[Saved data entries]
■ ■ ■

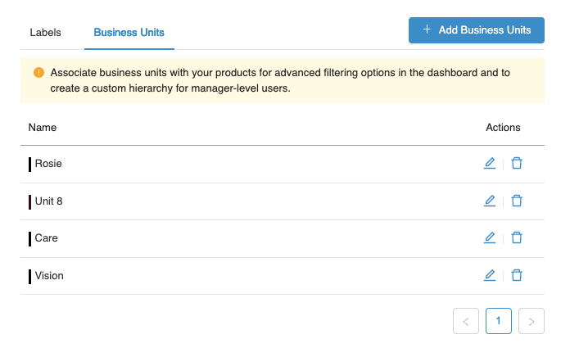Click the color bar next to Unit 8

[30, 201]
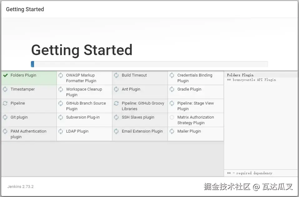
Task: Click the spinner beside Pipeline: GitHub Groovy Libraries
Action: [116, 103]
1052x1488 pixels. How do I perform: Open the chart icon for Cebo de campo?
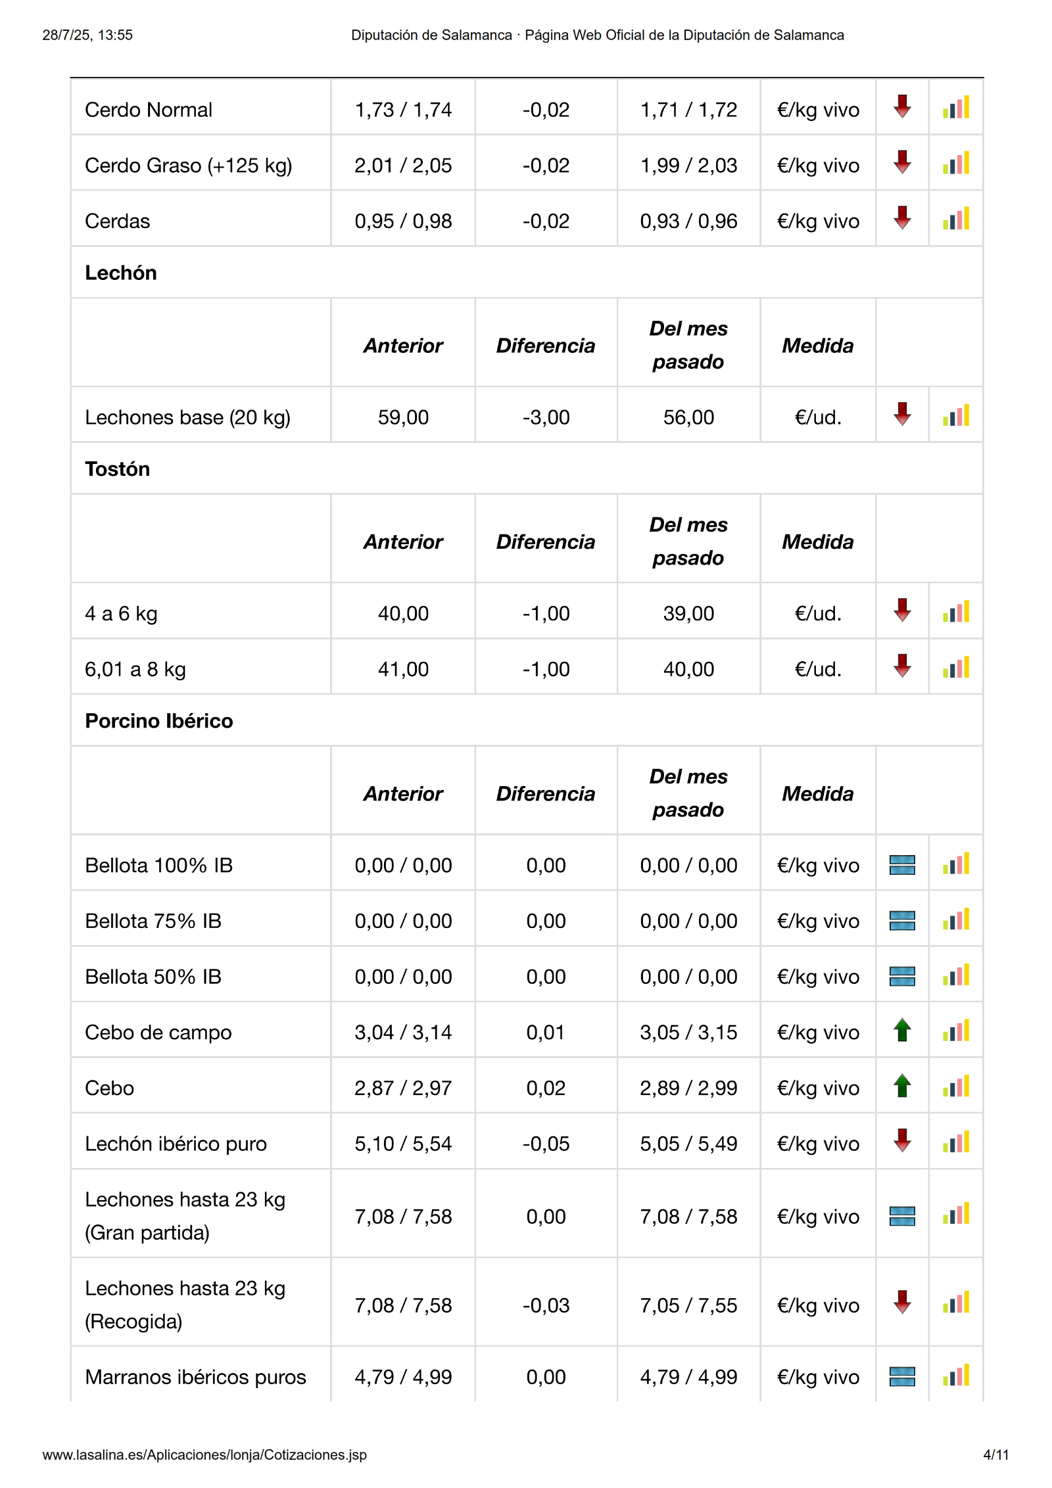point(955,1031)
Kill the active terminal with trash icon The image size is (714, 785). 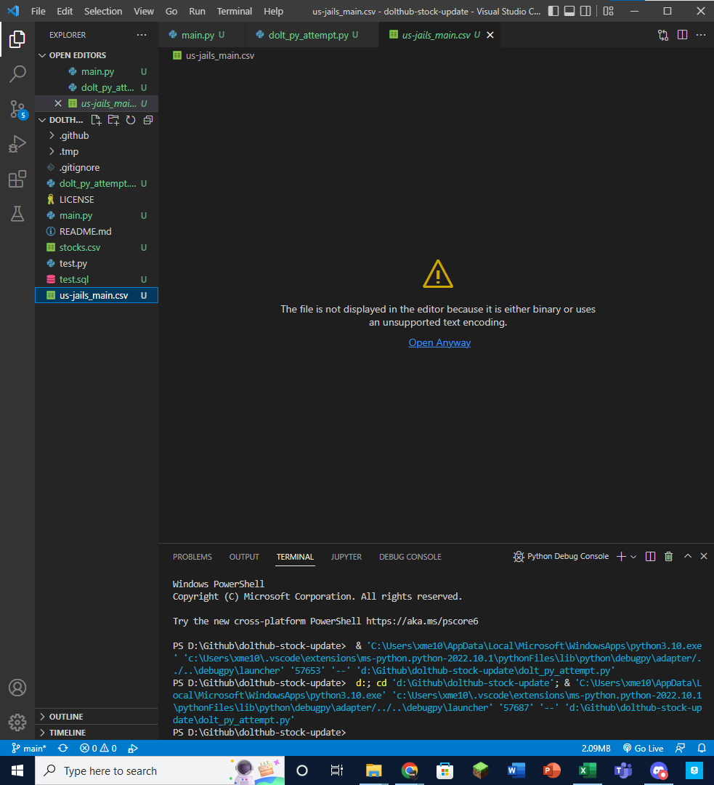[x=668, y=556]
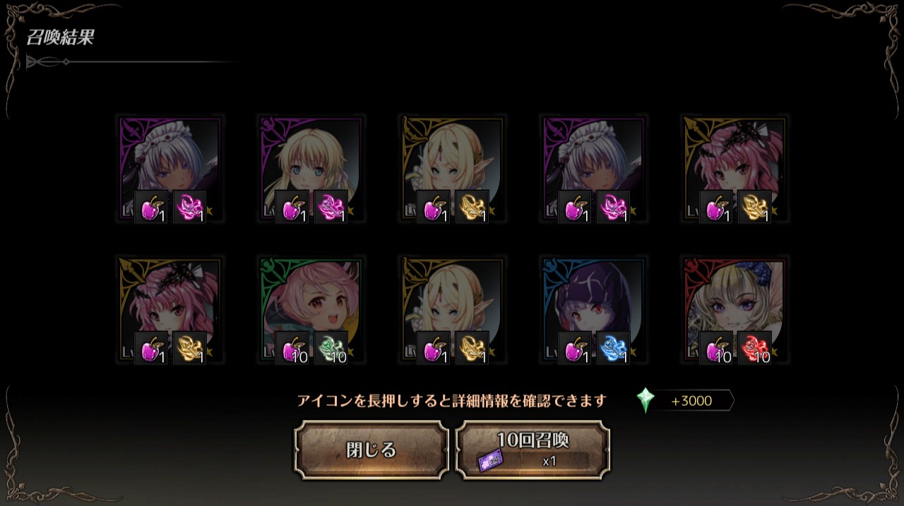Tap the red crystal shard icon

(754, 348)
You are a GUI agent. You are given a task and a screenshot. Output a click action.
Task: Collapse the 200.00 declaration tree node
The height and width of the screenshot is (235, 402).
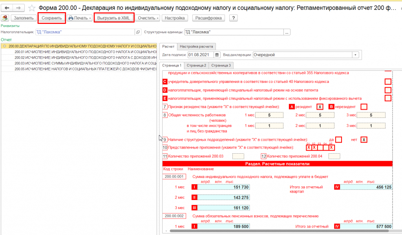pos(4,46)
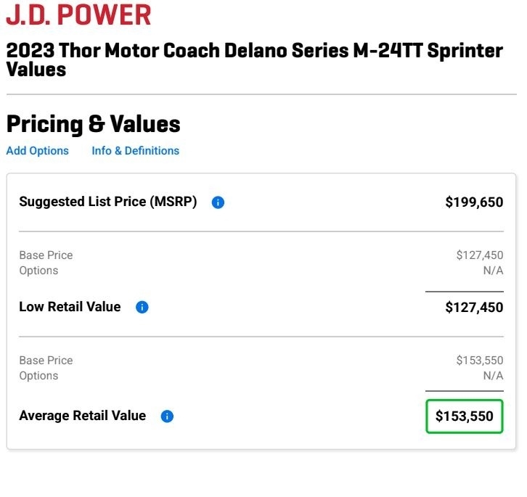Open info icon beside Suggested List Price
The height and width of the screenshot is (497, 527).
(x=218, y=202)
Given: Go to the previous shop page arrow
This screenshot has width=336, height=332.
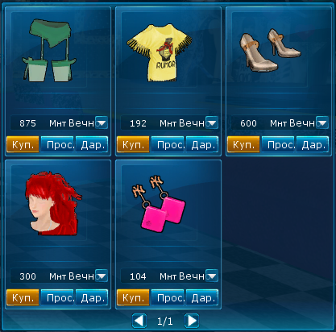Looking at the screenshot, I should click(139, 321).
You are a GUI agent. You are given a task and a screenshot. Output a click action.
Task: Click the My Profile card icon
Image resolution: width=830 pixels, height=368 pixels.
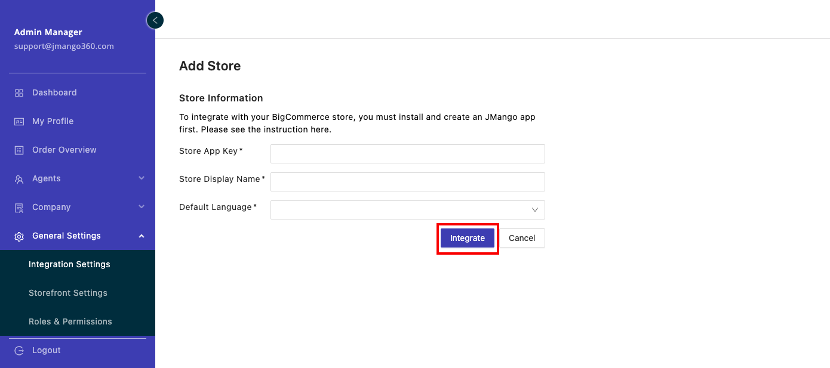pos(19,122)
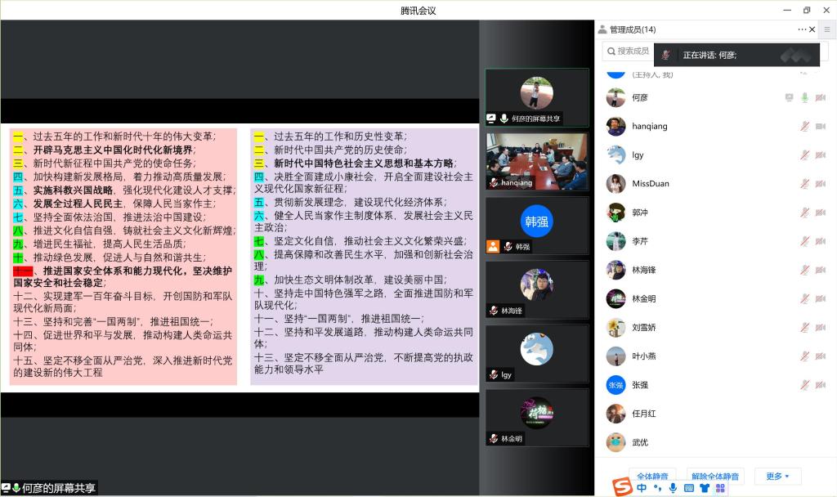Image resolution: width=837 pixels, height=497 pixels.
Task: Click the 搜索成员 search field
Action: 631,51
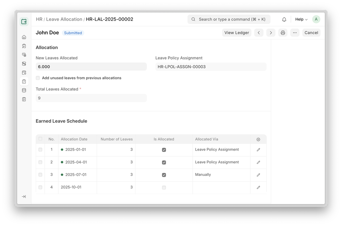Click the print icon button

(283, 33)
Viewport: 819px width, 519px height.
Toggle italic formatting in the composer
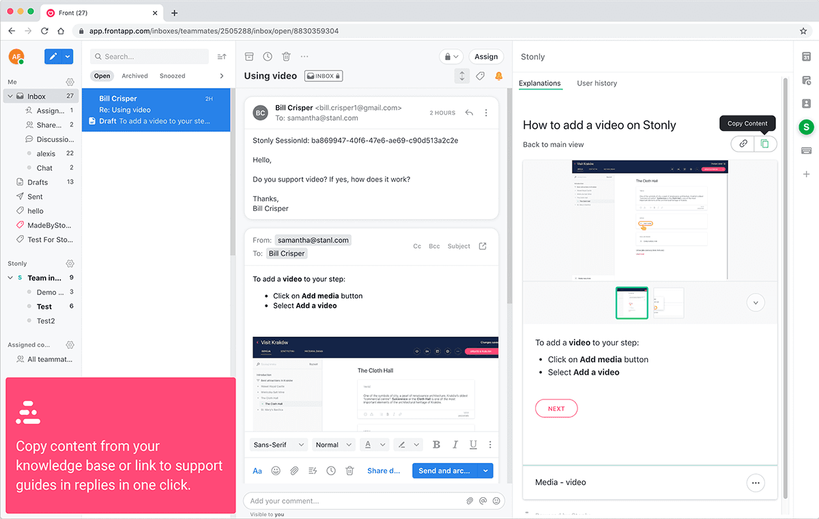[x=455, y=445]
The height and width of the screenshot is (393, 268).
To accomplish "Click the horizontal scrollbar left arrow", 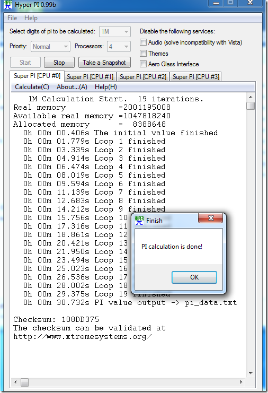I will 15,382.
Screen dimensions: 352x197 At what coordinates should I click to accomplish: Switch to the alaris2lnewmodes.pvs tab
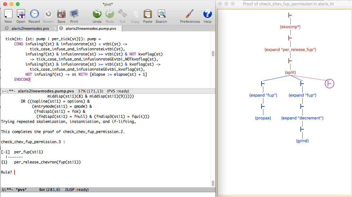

■ ■ ■

#### EXERCISE OBJECTIVE:
Above are some entries. Restate word for word the lines from the one holding "This screenshot has width=336, height=332." through the one holding "Task: Click the My Profile card icon", but not the pictures.

#### ANSWER BELOW:
This screenshot has width=336, height=332.
Looking at the screenshot, I should click(139, 321).
You are a GUI agent. You are given a task and a screenshot. Output a click action.
Task: Click the My Profile card icon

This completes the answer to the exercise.